Playing CS:GO I've been having a lot of issues lately with my FPS dipping way lower than it should I'd think with my specs. The number itself isn't exactly what bothers me, but the impact it's having on the game.

When my FPS dips to around 200 or loss (seen it get as low as 160ish I think), my mouse becomes kinda "floaty" and it looks like my game loses 144hz and you can basically see the "choppiness" which I know doesn't make sense because it's still over 160 FPS...but I'm tellin' you that's the best way to describe it.

I've reformated PC, reverted NVIDIA drivers, done all the in-game and NVIDIA video settings, turned off all the Xbox stuff, Windows is performance mode along with NVIDIA setings, etc.

Specs:
MSI z270 Gaming Pro Carbon
i7 7700k
GTX 1080ti aero
32GB DDR4 2400 RAM
 

Eximo

Titan
Herald
Sounds like stuttering.

**WRITTEN INSTRUCTION 1**: Could you retype the CS:GO frame-drop post word for word, starting at "I've reformated PC, reverted" and ending at "NVIDIA setings, etc."?
**WRITTEN INSTRUCTION 2**: How would the forum thread about CS:GO frame drops continue from where it stops?

**RECORDED DATA**:
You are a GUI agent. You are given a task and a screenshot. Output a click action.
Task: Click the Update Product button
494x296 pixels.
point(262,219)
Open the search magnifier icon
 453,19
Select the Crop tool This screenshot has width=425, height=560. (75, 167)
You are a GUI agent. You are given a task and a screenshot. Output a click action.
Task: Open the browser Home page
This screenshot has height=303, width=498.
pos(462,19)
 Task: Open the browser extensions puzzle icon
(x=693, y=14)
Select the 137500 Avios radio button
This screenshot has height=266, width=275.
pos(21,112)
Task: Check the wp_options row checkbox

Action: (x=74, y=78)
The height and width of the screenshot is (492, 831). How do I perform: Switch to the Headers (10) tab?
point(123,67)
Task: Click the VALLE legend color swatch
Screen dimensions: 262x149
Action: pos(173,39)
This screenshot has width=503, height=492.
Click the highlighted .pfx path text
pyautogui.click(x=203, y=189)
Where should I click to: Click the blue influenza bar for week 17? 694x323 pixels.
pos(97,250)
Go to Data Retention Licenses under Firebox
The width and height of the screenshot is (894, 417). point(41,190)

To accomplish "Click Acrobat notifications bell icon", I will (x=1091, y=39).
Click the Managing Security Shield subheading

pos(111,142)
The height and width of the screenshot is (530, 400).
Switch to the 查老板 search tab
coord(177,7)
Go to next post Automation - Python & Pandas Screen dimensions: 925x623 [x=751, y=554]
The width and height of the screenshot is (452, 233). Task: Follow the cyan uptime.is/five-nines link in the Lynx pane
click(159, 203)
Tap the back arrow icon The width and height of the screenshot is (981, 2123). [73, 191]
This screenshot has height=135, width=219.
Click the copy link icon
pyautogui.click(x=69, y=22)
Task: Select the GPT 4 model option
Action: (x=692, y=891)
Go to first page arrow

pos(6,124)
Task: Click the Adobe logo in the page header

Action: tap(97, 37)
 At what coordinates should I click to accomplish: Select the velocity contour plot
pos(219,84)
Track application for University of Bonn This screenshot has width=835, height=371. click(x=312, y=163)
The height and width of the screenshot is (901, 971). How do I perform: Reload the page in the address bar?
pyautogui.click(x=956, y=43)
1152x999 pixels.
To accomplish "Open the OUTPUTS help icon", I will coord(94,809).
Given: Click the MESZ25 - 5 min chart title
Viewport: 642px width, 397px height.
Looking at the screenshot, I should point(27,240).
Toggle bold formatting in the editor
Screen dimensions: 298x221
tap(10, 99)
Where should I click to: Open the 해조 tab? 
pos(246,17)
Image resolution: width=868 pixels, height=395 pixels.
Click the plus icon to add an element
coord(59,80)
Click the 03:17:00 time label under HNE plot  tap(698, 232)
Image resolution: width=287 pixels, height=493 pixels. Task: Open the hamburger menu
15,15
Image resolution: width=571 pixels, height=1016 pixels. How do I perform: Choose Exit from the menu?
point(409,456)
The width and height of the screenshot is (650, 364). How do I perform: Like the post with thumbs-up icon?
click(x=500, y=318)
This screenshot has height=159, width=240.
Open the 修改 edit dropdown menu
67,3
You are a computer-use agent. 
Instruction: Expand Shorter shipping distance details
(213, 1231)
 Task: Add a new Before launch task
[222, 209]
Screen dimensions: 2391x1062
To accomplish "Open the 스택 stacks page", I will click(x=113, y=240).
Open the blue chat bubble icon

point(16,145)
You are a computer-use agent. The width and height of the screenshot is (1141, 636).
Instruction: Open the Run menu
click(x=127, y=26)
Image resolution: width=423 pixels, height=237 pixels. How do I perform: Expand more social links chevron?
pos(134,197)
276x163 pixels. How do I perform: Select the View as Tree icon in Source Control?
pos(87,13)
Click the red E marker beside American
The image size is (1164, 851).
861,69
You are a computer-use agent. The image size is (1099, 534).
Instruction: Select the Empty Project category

**OUTPUT 1**:
I've reformated PC, reverted NVIDIA drivers, done all the in-game and NVIDIA video settings, turned off all the Xbox stuff, Windows is performance mode along with NVIDIA setings, etc.

**OUTPUT 2**:
Have you been monitoring temperatures while this is happening?

7700k are somewhat notorious for running a little warm. What kind of cooler are you using? If it is an AIO, make sure it is still pumping properly.

I doubt the GPU would be overheating running CS:GO even at 200FPS. But always good to keep an eye on.

Also monitor the 12V+ during a heavy load. If it is dipping below 12 more than a .1 or .2 volts your powersupply might be running too warm, or is in need of replacement.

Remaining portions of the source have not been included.